In Conversation

Exclusive First Listen: Dolly Parton’s America Got Its Start With an Unlikely Friendship

The podcast from Radiolab cocreator Jad Abumrad aims to see the nation through the eyes of a country superstar.
dolly parton performing
By Richard E. Aaron/Redferns.

Like most great ideas, a podcast about Dolly Parton made by Radiolab’s Jad Abumrad might seem a little, well, random. But as two people deeply marked by their childhoods in the American South, who left home to pursue creative careers that examine how people live, Abumrad and Parton had no trouble finding common ground.

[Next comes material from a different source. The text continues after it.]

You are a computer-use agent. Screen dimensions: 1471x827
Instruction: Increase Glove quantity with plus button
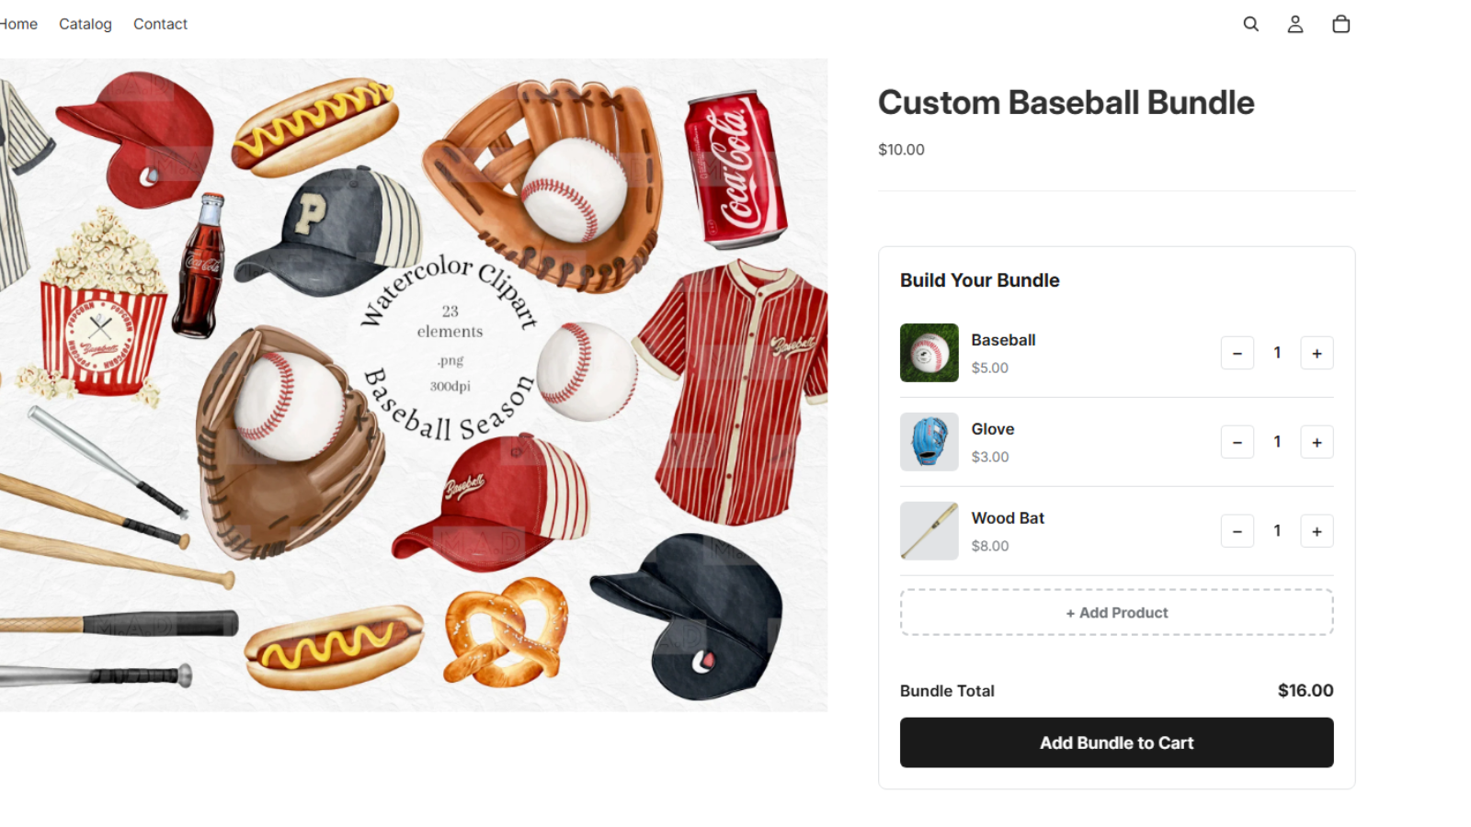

And besides, Parton can make a connection with just about anyone. “Dolly started being on the radio when she was 10, and now she’s 73,” Abumrad said in a recent interview. “She’s touched every social movement that’s happened in that time, she’s been a part of every aspect of our changing country, and she’s documented it all in her songs.”

So when Abumrad set out to understand Parton’s impact on America, it’s no wonder that he found her nearly everywhere. After almost two years of work, Dolly Parton’s America premieres this month, a nine-part podcast series that explores Parton’s impact on country music, the United States, and the world. Below you can hear an exclusive excerpt from the first episode, in which Abumrad dives into Parton’s early music and finds a depth he never expected:

“It’s almost impossible to overstate her influence [in Nashville],” said Abumrad, who grew up in Nashville as the child of Lebanese immigrants. “There she is on billboards on every street corner. She’s playing, in any given moment, from 12 car speakers at once—just kind of in the atmosphere. She's such a mammoth figure in Nashville that I didn't even really notice her growing up. She was like the air.”

Like most people, though, Abumrad felt he knew more about Dolly Parton’s jokes than her work, and it took the 2016 election to change that. He noticed that Parton’s fans traverse the rural and urban, liberal and conservative, queer and straight divides, and wondered how she manages to pull everyone together. His dad, Naji Abumrad, had part of the answer. A Nashville doctor who was raised in rural Lebanon before he moved to Beirut for medical school and eventually to the United States, he met Parton through Vanderbilt Hospital in 2014 and gave her some advice. Eventually the two struck up a friendship, and the younger Abumrad had an in.

“One of the things that you begin to realize about Dolly is that she is telling a story that is almost universal,” Abumrad said. “Coming down the mountains to conquer the world, but also longing for the place you left and missing it very much. It’s my dad’s story, and that is very much the story of all people around the world who left rural places and moved to the city.”

In November 2017, Abumrad and Parton first sat down to talk at a studio in Nashville. When he realized that one conversation probably wouldn’t be enough, he decided he should try to make a podcast, and a four-part series eventually ballooned to nine.

“When I finally started talking to Dolly—and talking to people who think about her deeply and love her deeply—it was just this experience of falling into a million rabbit holes,” Abumrad said. “Rabbit holes about feminism, about the South, and about Appalachia. It was like all of these little mini universes of America became visible to me that I hadn’t seen.” Abumrad wasn’t alone. When he visited a class called Dolly Parton’s America at the University of Tennesee’s Knoxville campus, he realized his project had a name.

Figuring out those mini universes meant that he had to understand the music. As he explains in the first episode, he discovered an emotional depth and despair in her early work, a period of her career Parton describes thusly: “Oh, I used to write a lot of sad-ass songs.” Naturally, “Sad Ass Songs” is the first episode’s title.

A recording of a 1967 interview with a 21-year-old Parton serves as a lodestar for that first episode. In the interview she talks about her upbringing in the hills of the Smoky Mountains, and the fact that she moved to Nashville to pursue her career the day after graduating from high school. She’s a little meeker than the Dolly we’ve come to know, still much closer to her upbringing in dire circumstances than to the larger-than-life stage star. She also talks about some of those so-called sad-ass songs, and Abumrad realized the extent to which they bear witness to the hardships and violence that women faced during the time of her childhood.

In Abumrad’s hands, this leads to an excavation of the history of murder ballads and a conversation about feminists (and why Dolly doesn’t consider herself one). The show only spins out from there over the subsequent eight episodes, eventually going around the world, taking on class and race, and even talking about the world’s first cloned sheep—named Dolly.

There is plenty to learn about the country icon, but Dolly Parton’s America puts the emphasis on getting lost in her world. “I always feel like the stuff I do is inductive, as opposed to deductive. Deductive is like Sherlock Holmes—standing above it and sleuthing his way through. Inductive is like you're lost in the middle of it. And then, as you're kind of lost, something emerges in front of you,” he said. “It literally began with me just saying, Wow, Dolly is fascinating.”